GOAL: Copy the stretch of records from the line containing "You are a computer-use agent. Viewport: 1238px" through the line containing "Action: click(x=1302, y=58)", word for word, and nothing else.

ENTRIES SHOWN:

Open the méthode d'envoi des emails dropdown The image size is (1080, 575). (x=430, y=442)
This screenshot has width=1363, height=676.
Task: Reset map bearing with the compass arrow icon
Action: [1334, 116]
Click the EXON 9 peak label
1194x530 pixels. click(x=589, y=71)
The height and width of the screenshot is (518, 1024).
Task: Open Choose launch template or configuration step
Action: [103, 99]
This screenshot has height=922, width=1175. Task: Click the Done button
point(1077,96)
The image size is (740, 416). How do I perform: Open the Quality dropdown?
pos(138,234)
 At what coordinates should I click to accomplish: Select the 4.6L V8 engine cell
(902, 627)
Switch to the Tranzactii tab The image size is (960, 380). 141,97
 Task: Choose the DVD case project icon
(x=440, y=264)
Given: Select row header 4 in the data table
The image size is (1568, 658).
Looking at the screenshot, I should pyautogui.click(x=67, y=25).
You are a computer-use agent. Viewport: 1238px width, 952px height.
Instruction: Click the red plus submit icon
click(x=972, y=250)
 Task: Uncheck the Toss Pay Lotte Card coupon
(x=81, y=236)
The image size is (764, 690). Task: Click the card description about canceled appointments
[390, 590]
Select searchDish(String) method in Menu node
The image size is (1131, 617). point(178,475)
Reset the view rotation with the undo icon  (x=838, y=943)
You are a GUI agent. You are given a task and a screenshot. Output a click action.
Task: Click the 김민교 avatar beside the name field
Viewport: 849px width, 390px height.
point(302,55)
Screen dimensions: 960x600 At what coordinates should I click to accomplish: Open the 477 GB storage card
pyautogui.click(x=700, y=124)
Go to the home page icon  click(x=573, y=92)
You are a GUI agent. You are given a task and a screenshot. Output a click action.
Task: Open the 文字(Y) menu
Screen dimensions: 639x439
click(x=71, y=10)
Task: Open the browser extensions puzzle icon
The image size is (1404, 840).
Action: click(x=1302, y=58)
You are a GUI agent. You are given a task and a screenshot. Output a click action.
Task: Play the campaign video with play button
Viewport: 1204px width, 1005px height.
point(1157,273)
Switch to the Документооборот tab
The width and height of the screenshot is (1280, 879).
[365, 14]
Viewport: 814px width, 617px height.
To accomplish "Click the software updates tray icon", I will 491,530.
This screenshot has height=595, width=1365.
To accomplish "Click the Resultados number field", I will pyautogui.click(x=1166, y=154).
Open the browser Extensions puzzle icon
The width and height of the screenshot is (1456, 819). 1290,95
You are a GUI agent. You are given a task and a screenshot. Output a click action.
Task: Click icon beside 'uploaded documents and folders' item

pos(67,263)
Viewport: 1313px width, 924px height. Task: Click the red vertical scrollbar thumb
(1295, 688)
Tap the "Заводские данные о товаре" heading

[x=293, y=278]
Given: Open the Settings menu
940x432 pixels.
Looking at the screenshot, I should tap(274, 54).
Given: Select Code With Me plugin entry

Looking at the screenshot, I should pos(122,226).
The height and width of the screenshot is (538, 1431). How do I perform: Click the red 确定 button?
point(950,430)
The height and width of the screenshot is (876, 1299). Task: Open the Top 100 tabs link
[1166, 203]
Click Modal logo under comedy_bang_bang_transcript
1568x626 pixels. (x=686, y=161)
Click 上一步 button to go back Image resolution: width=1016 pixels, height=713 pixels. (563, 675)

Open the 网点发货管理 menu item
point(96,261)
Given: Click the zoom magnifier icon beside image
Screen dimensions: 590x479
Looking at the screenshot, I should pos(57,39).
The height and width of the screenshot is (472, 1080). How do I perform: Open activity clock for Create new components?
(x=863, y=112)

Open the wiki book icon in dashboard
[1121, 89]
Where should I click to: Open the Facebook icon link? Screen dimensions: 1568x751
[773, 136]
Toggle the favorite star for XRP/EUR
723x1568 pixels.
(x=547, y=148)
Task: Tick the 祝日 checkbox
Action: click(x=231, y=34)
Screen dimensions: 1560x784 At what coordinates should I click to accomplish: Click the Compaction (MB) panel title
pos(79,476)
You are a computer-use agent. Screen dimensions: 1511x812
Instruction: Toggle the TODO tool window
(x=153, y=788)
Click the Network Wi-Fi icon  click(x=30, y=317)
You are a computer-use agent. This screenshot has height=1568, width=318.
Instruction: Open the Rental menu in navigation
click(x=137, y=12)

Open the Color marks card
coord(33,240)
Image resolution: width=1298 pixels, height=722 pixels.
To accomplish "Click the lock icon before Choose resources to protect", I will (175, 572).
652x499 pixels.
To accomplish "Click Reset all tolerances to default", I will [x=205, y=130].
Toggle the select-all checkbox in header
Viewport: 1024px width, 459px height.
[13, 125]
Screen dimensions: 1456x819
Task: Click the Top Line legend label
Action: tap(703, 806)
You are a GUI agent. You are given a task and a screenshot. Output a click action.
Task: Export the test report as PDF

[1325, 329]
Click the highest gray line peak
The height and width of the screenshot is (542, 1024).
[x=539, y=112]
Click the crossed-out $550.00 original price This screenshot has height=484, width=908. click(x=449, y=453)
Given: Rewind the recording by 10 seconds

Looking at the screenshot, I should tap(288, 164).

CORRECT RESULT:
You are a computer-use agent. Viewport: 1238px width, 952px height.
Instruction: Click the red plus submit icon
click(x=972, y=250)
 Task: Uncheck the Toss Pay Lotte Card coupon
(x=81, y=236)
The image size is (764, 690). Task: Click the card description about canceled appointments
[390, 590]
Select searchDish(String) method in Menu node
The image size is (1131, 617). point(178,475)
Reset the view rotation with the undo icon  (x=838, y=943)
You are a GUI agent. You are given a task and a screenshot. Output a click action.
Task: Click the 김민교 avatar beside the name field
Viewport: 849px width, 390px height.
point(302,55)
Screen dimensions: 960x600 At what coordinates should I click to accomplish: Open the 477 GB storage card
pyautogui.click(x=700, y=124)
Go to the home page icon  click(x=573, y=92)
You are a GUI agent. You are given a task and a screenshot. Output a click action.
Task: Open the 文字(Y) menu
Screen dimensions: 639x439
click(x=71, y=10)
Task: Open the browser extensions puzzle icon
The image size is (1404, 840).
Action: click(x=1302, y=58)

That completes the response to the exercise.